This is the first in what will hopefully be a series of pocket crime from Contraband. It really is pocket sized and handy for a commute (I read it in a day, slightly annoyed by having to break off for work and such) as well as being a lovely little book.
As you'd expect, given the length, it's a focussed story, with few characters, alternating between 1953, where young publishing assistant Lewis Carson is struggling to establish himself in a London publishing house, to Edinburgh in 1998 where, as a Man of Letters, he's alternately encouraging and swatting away the inquisitiveness of reporter Barbara.
The two segments proceed in parallel, neither giving away too much too soon about what has happened nor dragging out the mystery. It's clear there is a dark secret and the suspense comes as much from waiting to see how it will be revealed as from its nature: I should say that this book isn't really crime in the "whodunnit" sense. There is crime in it, but while there's a bit of teasing, there's never really any doubt about the perpetrator and even less business over detection. Rather the strength of this book is in the build up, and it is really a character study of those involved - and a study of how they (I'm being a bit cagey what I say here, to prevent spoilers, such as they may be) unravel afterwards over time: of the effect of the crime on the guilty.

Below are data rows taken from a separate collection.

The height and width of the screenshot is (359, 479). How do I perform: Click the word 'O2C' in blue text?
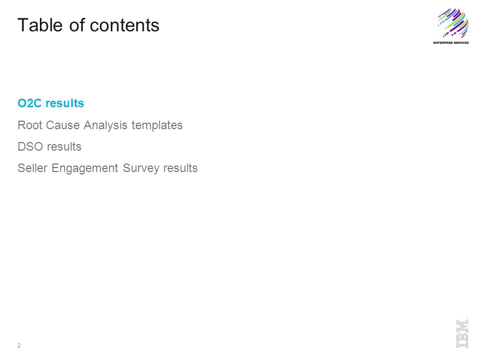(x=29, y=103)
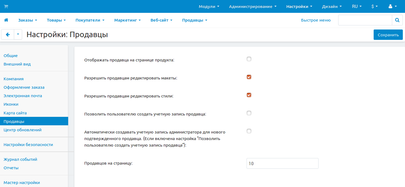Enable user creation of seller account

click(x=249, y=113)
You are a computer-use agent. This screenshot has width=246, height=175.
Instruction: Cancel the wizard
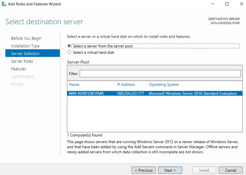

The Paper Cell is good on the social hierarchies in the publishing firm and in 50s London: the slightly desperate outsider trying to find their way, the boarding house, the heroic drinking sessions and forbidden passions. Not new ground by any means, but very well done.
Throughout, there's a bit of a sense of distance to Lewis.

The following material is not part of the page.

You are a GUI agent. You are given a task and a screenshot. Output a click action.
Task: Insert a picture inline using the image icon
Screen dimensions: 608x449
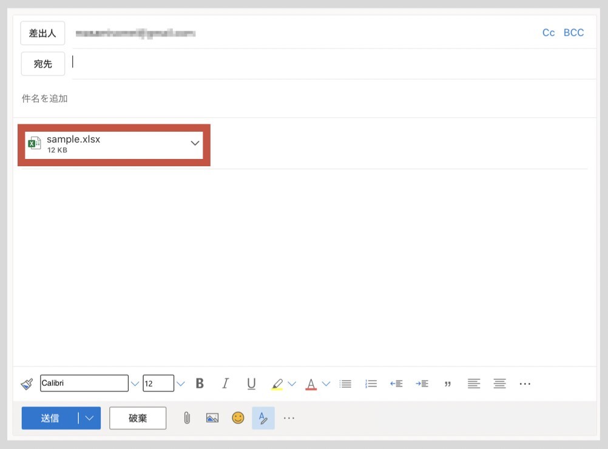pyautogui.click(x=212, y=417)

1953 Lewis doesn't seem to initiate much. Through most of the story things happen to him and he takes advantage or suffers, his emotions always a bit ahead or behind what's happening. Even in a group he's alone. Not a sympathetic man but perhaps one who attracts sympathy. When events are made clear, his stance becomes, maybe, more understandable. In a sense, as an author, he's a thief, something of a hollow man, trying on styles and friendships for size both in his writing and his life.
1998 Lewis is a slightly different fish but to say more about that would risk giving too much away.
It's a well told story, the 50s atmosphere done well (perhaps with one or two slips: to me, 'What does that even mean?' is a very 2000s expression) and evoking those characters well in what is, as I said, a very short book (at least by the standards of modern crime).
A good debut for both Contraband Pocket Crime and for Hutcheson - I hope to see more from both soon.